> [Set problem]:
Return every line below that contains the word "screenshot".

> [Records shown]:
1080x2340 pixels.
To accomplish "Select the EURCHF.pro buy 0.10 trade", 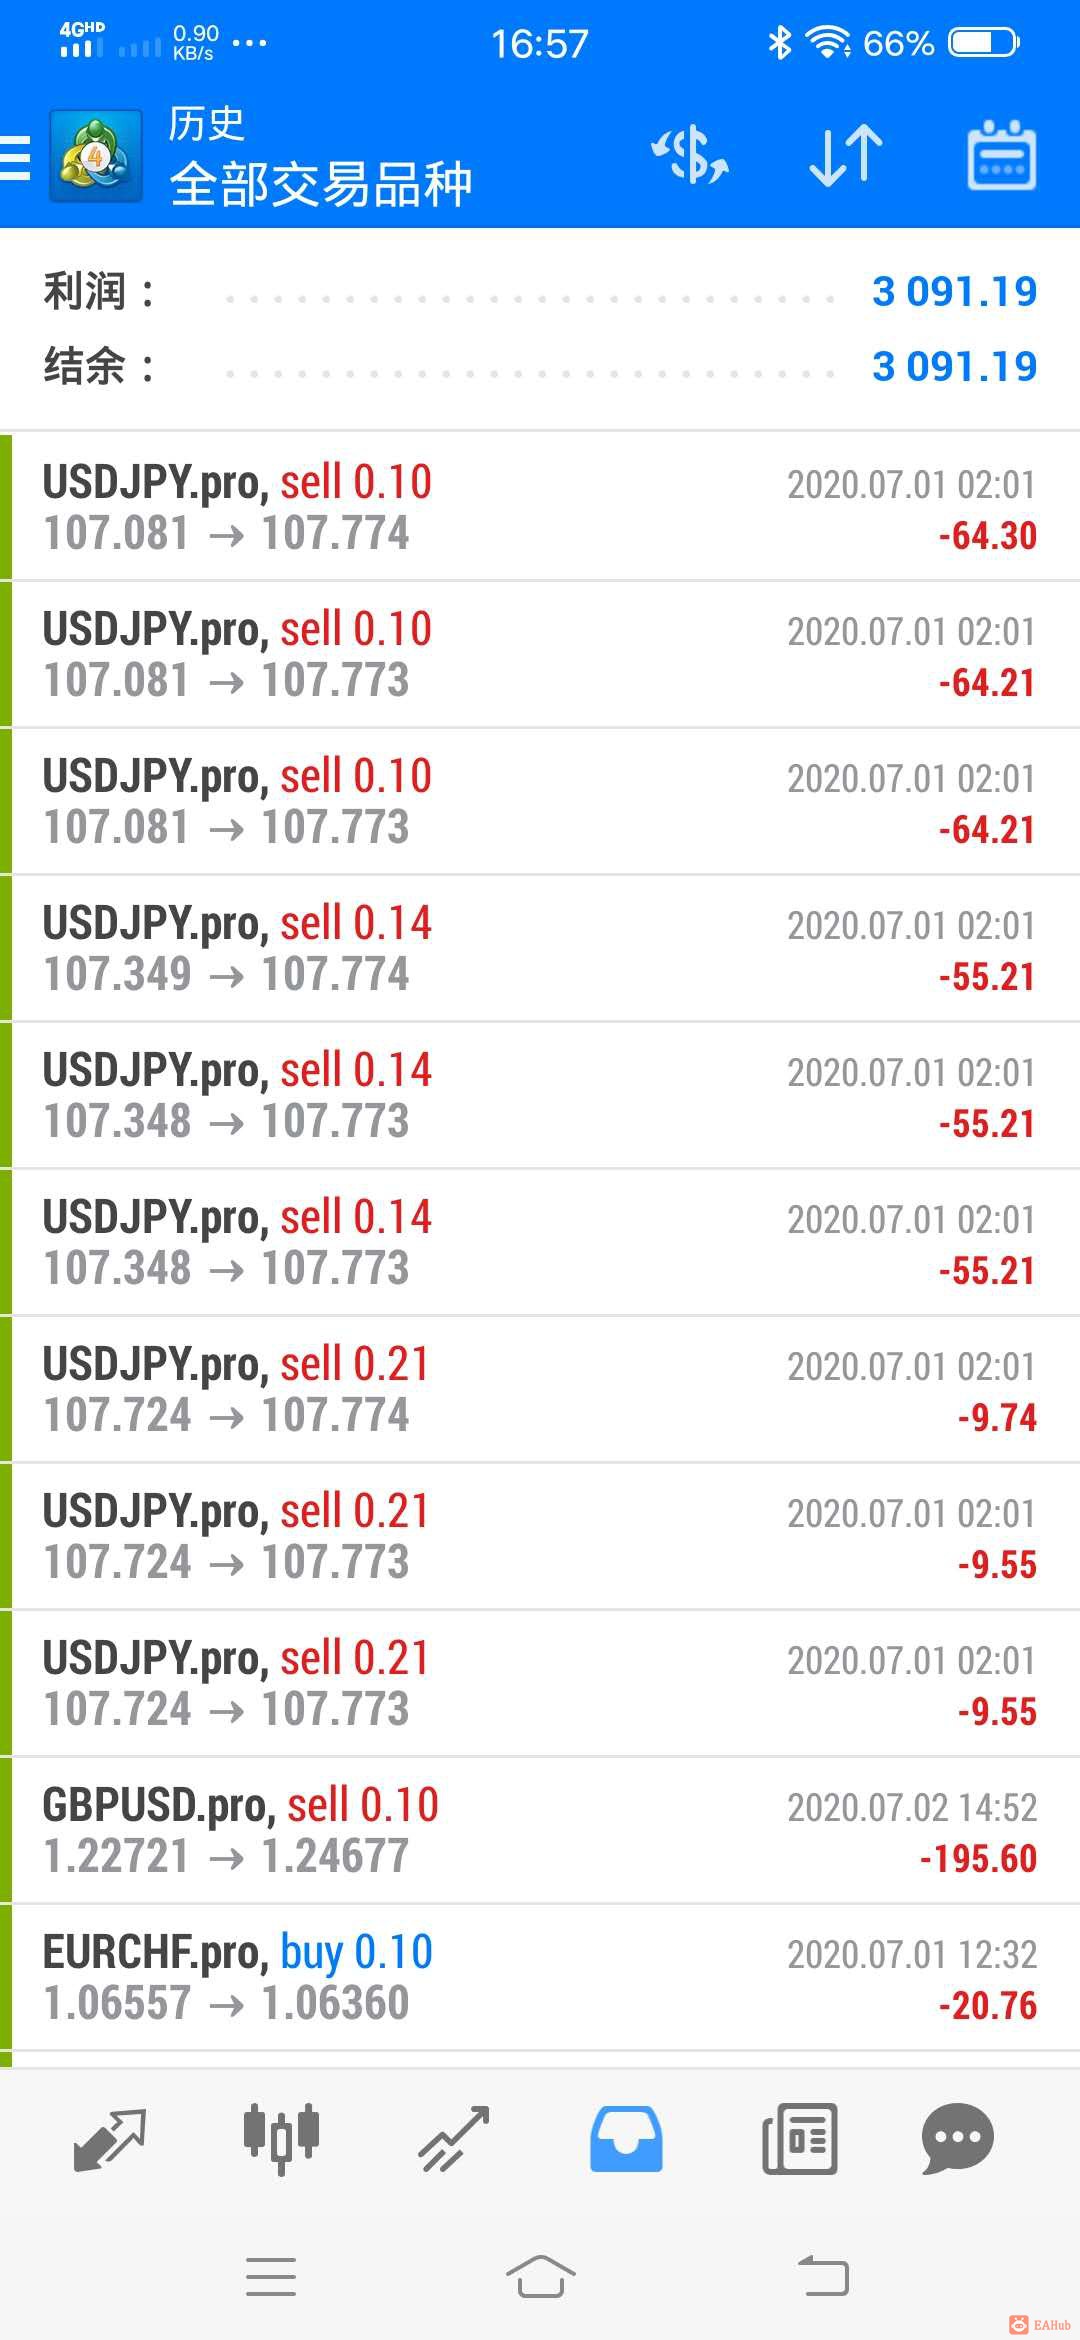I will [540, 1977].
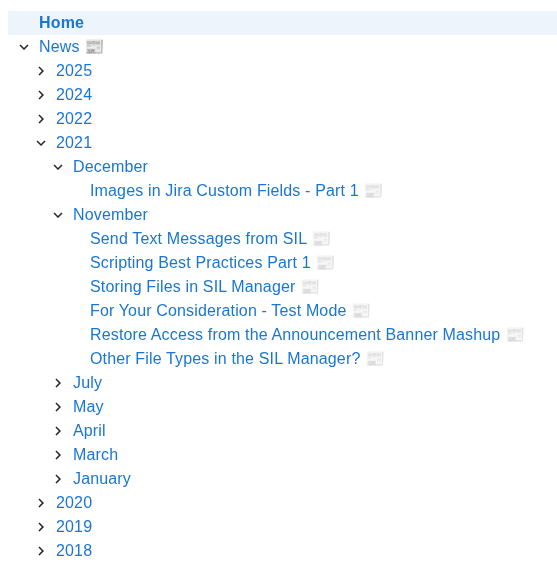
Task: Collapse the December month node
Action: click(58, 167)
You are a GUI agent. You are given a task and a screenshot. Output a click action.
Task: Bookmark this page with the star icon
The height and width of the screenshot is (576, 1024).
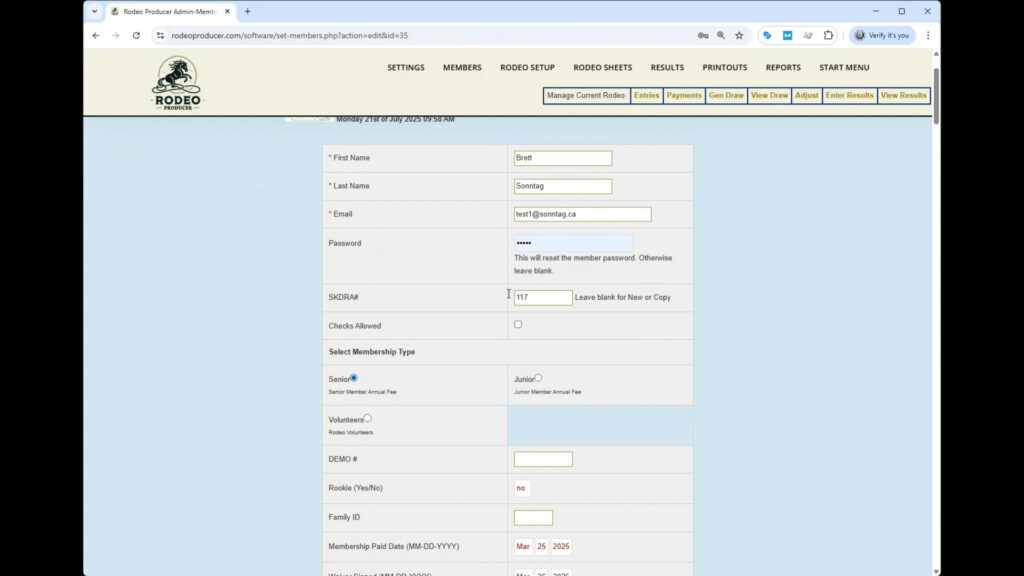pyautogui.click(x=739, y=35)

> [Result of this exercise]:
You are a GUI agent. You are given a task and a screenshot. Output a click action.
The height and width of the screenshot is (576, 1024).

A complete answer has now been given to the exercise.